Problem requirements:
Give back every entry precisely as written, without any of the images.
>>>>>
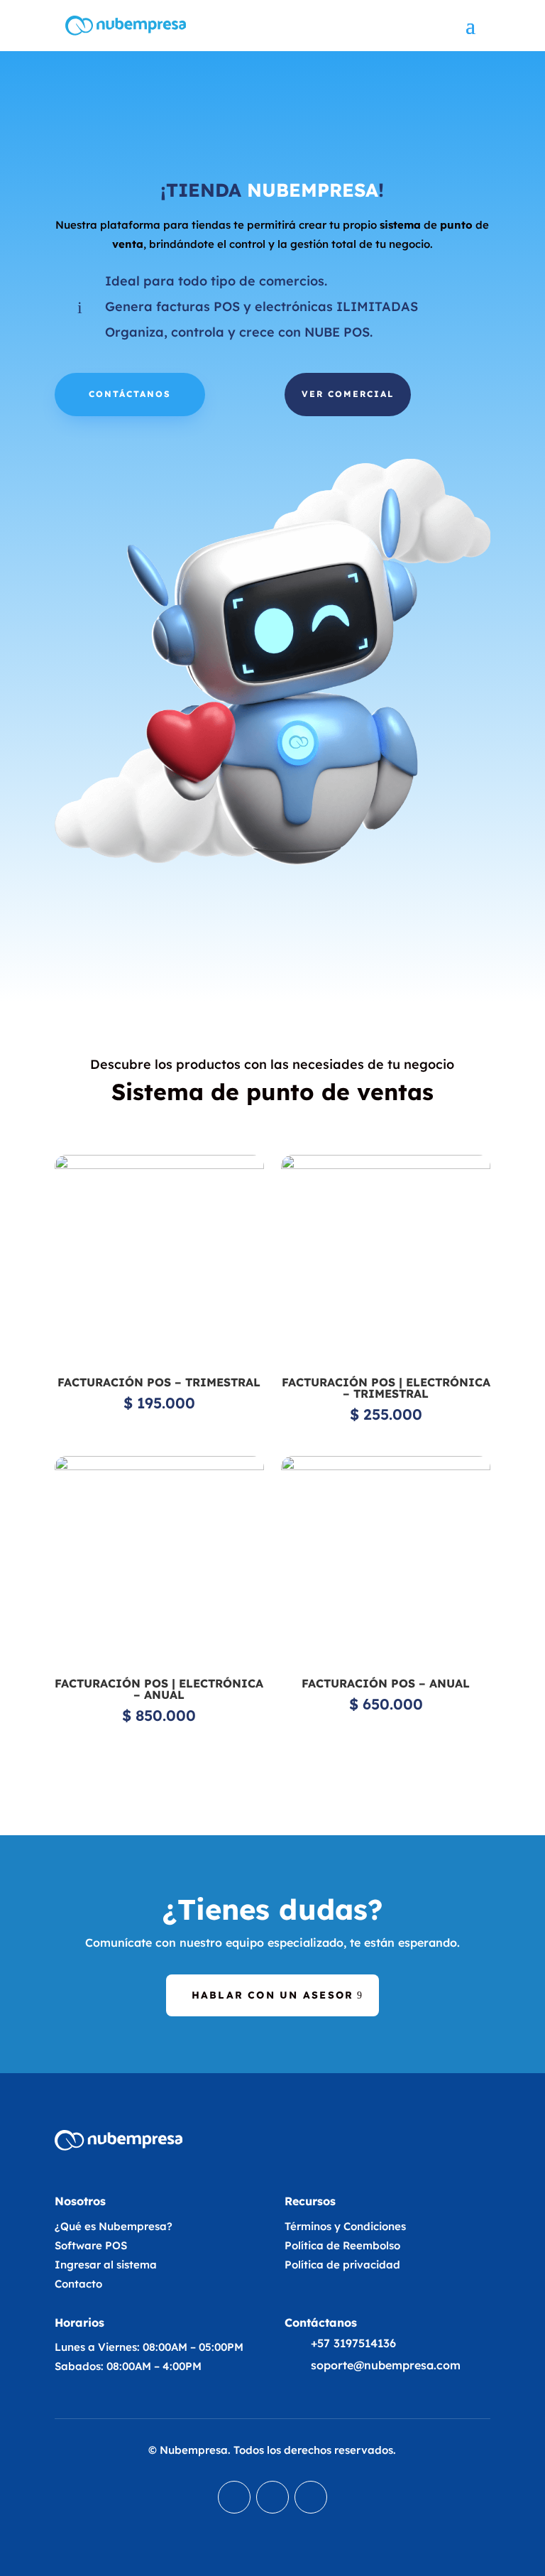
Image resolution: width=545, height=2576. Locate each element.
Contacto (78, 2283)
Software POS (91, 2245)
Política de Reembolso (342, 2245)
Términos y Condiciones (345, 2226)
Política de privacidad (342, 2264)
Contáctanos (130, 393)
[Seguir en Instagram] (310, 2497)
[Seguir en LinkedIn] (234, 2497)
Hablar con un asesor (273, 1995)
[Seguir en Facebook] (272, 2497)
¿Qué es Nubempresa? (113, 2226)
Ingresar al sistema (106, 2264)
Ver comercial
<<<<<
Output for this task:
Image resolution: width=545, height=2576. Locate each element.
Contacto (78, 2283)
Software POS (91, 2245)
Política de Reembolso (342, 2245)
Términos y Condiciones (345, 2226)
Política de privacidad (342, 2264)
Contáctanos (130, 393)
[Seguir en Instagram] (310, 2497)
[Seguir en LinkedIn] (234, 2497)
Hablar con un asesor (273, 1995)
[Seguir en Facebook] (272, 2497)
¿Qué es Nubempresa? (113, 2226)
Ingresar al sistema (106, 2264)
Ver comercial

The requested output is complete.